What did I know about love? Frankly, like Greg in the movie, I had no guarantee that the love Jesus offered was not just another manipulative ploy to get me to serve “a way of life” some institution decided ought to be preserved. Like Greg, I took the risk and discovered that Jesus was who he said he was.

By the end of the film, the man who has loved me and stayed with me through some pretty tough times in the past fifty years was still there sitting beside me, holding my hand. Tears filled our eyes as we remembered our mutual first love for each other and for Jesus and his faithfulness to us. It’s something we dearly want to see the current generation of young people experience.

He’s real, man.

Whatever It Takes

I’ve been thinking about gain and loss today. I’ve been reading about persecution around the world. It’s one thing to choose to follow Jesus in a culture where family, friends and colleagues are also believers, or there are, at least, no serious consequences. It is quite another thing when choosing to be a disciple of Christ means rejection by beloved parents, brothers, sisters and community. In places where not having a seat at the table is the result of shame dumped on a new Christian, choosing to walk a lonely path requires a courage few of us can raise on our own.

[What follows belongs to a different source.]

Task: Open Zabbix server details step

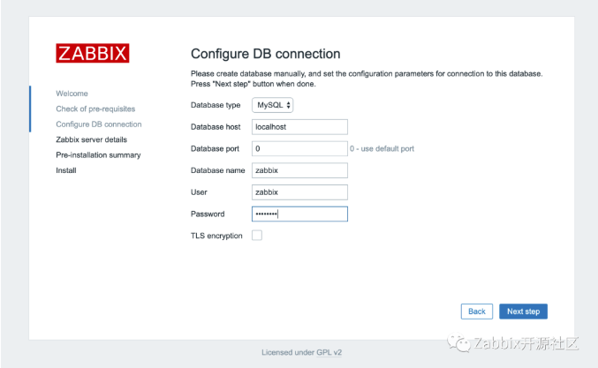Action: tap(91, 139)
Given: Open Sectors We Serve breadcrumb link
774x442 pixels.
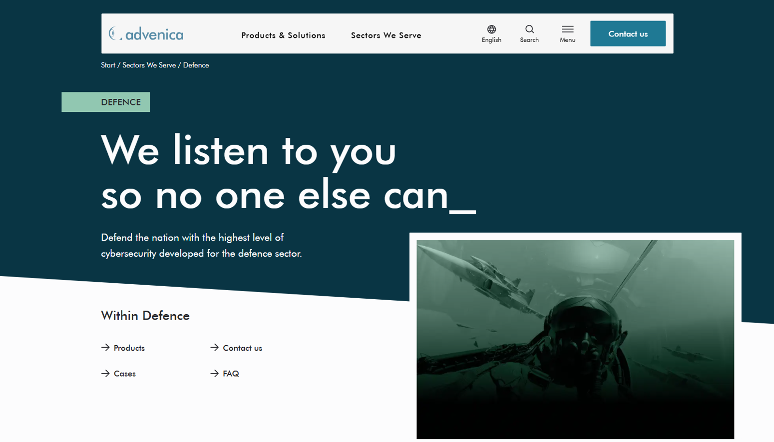Looking at the screenshot, I should 149,65.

More than once I have spoken to sincere seekers who faced a hard choice.

“I want to leave my guilt and shame behind and believe in Jesus,” one young woman told me, “But I couldn’t hurt my father that way. It would disappoint him so much.”

“It would break my mother’s heart,” said another with tears in his eyes.

I don’t know what they decided.

A man I met in the U.K. in a class we both took told me, “My family said I brought dishonour upon them by my choice to become a Christian. They have tried to kill me more than once. My own mother fed me poison,” he said, his voice growing softer. “I know they will try to kill me again if I go back to my home country, but they need to know God loves them. Jesus died and overcame death to show them that he is not angry with them. I can’t turn back. Jesus loves me. I am his servant. Whatever it takes…”

What struck me was that none of these dear ones were rebellious by nature, nor were they angry with their families. In fact, they were the opposite. They cared deeply about loved ones. The issue they all wrestled with was the question of how to love God first, then others. Sometimes I feel like avoiding relatives who merely disapprove of my fashion choices and taste in music. Would I be willing to be misunderstood, to be disinherited, to lose everything and everyone dear to me to love them with the love of the Lord?

That kind of love, that kind of faith, can only come as a gift of empowering grace from the One who sees the beginning from the end. How I admire those with the determination to hold tightly to the Saviour and find their true home in the family of God.

“And everyone who has left houses or brothers or sisters or father or mother or wife or children or fields for my sake will receive a hundred times as much and will inherit eternal life.” (Matthew 19:29 NASB)

“Therefore, having been justified by faith, we have peace with God through our Lord Jesus Christ, through whom we also have obtained our introduction by faith into this grace in which we stand; and we celebrate in hope of the glory of God.” (Romans 5:1,2 NASB)

Think Again

Often at night I lie in bed and remember You,
    meditating on Your greatness till morning smiles through my window.
You have been my constant helper;
    therefore, I sing for joy under the protection of Your wings.
My soul clings to You;
    Your right hand reaches down and holds me up.

-Psalm 63:6-8 The Voice

Sometimes relief from the exhaustion of wrestling with worry and anxiety is a matter of replacing intrusive thoughts that recycle disappointment and diminishing hope with better thoughts, like thoughts of God’s greatness, of dreams fulfilled, of joy in the morning. Sometimes when our hearts ache and start to slip down the slope of dismal forebodings, our Helper and Protector gently suggests it’s time to change the diet of despair we are feeding our souls.

Sometimes, it’s not the time to escape into denial and thoughtlessness. Sometimes it’s time to have another thought, a better thought, a Holy Spirit-breathed thought. Sometimes it’s time to think again.